Mostra del Cinema, il direttore Barbera: «Molti film "candidati" erano al di sotto delle aspettative»

Mercoledì 27 Luglio 2022 di Adriano De Grandis
Alberto Barbera a destra in Biblioteca dell'Asac

VENEZIA - Non è più tempo di interventi fluviali, come ci aveva abituato l'ex presidente Paolo Baratta: aveva il passo da maratoneta, al contrario di Roberto Cicutto, che invece preferisce tempi da centometrista: pochissime parole, spesso tecniche (i rinnovamenti strutturali, gli adeguamenti tecnologici in chiave green) e il discorso è già finito. Resta standard, invece, la presentazione del programma da parte del direttore della Mostra Alberto Barbera: elenco notarile di tutto quello che vedremo, abbondanza di straordinario nel presentare i film, una buona oretta cantilenante di titoli e nomi. Protocollo rispettato nella sala della veneziana Biblioteca dell'Asac: le presenze sono esigue, il resto del mondo sta in streaming, come ormai abbiamo fatto purtroppo esperienza.

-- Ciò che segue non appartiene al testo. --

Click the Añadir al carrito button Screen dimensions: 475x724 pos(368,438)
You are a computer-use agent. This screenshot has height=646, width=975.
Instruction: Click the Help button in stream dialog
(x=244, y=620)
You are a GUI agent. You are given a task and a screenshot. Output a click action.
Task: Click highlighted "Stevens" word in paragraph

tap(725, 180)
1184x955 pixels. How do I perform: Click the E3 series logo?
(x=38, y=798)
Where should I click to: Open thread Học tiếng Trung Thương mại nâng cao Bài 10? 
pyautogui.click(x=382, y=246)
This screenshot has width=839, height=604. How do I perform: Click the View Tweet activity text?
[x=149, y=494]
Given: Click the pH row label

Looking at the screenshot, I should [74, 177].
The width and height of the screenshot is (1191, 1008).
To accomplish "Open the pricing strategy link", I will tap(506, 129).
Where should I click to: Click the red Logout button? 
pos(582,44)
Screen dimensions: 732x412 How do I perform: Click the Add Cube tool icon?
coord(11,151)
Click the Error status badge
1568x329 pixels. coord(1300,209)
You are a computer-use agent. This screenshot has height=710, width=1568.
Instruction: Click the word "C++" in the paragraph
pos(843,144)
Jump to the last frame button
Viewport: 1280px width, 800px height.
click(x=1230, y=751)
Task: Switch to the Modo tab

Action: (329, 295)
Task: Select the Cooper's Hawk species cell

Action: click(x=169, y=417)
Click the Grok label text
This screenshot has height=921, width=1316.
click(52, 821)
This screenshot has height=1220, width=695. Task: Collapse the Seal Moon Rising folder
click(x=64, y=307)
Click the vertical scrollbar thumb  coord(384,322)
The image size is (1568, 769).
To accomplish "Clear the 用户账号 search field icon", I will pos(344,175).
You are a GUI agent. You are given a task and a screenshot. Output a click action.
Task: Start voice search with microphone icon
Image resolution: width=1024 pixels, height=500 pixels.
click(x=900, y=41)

Si parla di cinema italiano, qui ben rappresentato con 5 titoli in Concorso, e diversi altri sparsi altrove. Ma rispetto all'anno scorso per Barbera la situazione è meno positiva: «Contrariamente a questo ci si poteva aspettare, la pandemia non ha rallentato le produzioni. All'estero, come in Italia. Ma non sempre quantità e qualità vanno di pari passo. È un po' il problema dell'Italia di quest'anno, nella sua fase altalenante di risultati. L'anno scorso ero stato forse troppo ottimista, anche a fronte di un'annata davvero notevole, specie per il nostro cinema più affermato. Quest'anno mi sembra che siamo tornati a vedere luci e ombre, dove puntare sulla quantità non ha dato gli esiti sperati. Forse si è prodotto un po' troppo per le possibilità del mercato, perché i soldi non sembrano essere un problema, anzi: circola una quantità di denaro, che sembra di essere agli anni '60. A malincuore però devo anche dire che molte opere che ci sono arrivate erano al di sotto delle aspettative».
Un discorso chiaro e in parte severo, che amplifica quello che investe anche la fruizione di tali film: «Chi vedrà i film? Le previsioni sono impossibili. Viviamo una trasformazione epocale. Io non credo spariranno le sale, per disaffezione o disattenzione del pubblico. I motivi sono tanti, spesso dolorosi. Il confronto fra proiezione pubblica e privata con le piattaforme si assesterà, ma il sistema distributivo deve migliorare. In compenso ai festival il pubblico continua ad aumentare».

LA CRISI ATTUALE
Di sicuro non sono tempi placidi. Barbera fa una sintesi di quello che è arrivato in questi mesi di selezione: «C'è una prevalenza di toni drammatici, perfettamente in sintonia con la società in cui viviamo. Spesso il lockdown a cui siamo stati sottoposti ha acceso la voglia di raccontarsi nel privato: ecco una buona dose di film autobiografici, storie personali e storie familiari, chiusi in spazi ristretti, una tendenza che si è fatta notare».

Sì, non sono tempi placidi. Barbera e la Mostra ne sono perfettamente consapevoli: «Direi un po' banalmente che il cinema riflette il mondo ed è la sua finestra aperta. Quindi non possiamo non vedere ciò che ci accade attorno: dalla guerra in Ucraina causate dalle smanie imperialistiche di Putin agli arresti di ben 3 registi ultimamente in Iran, così come la condanna di una produttrice turca che aveva soltanto progettato un documentario sulle rivolte popolari in quel Paese, mentre si parla sempre poco della censura cinese nei confronti di quegli artisti che vogliono esprimere le proprie idee. Aggiungo che il film di Panahi è stato invitato non come gesto politico, perché l'invito era partito ben prima che il regista fosse recluso e che l'assenza di film russi è dovuta in gran parte ai pochi e modesti che sono arrivati, mentre l'unico che ci interessava era finanziato dal Ministero della Cultura e quindi in linea con tutte le iniziative intraprese altrove, abbiamo deciso di soprassedere».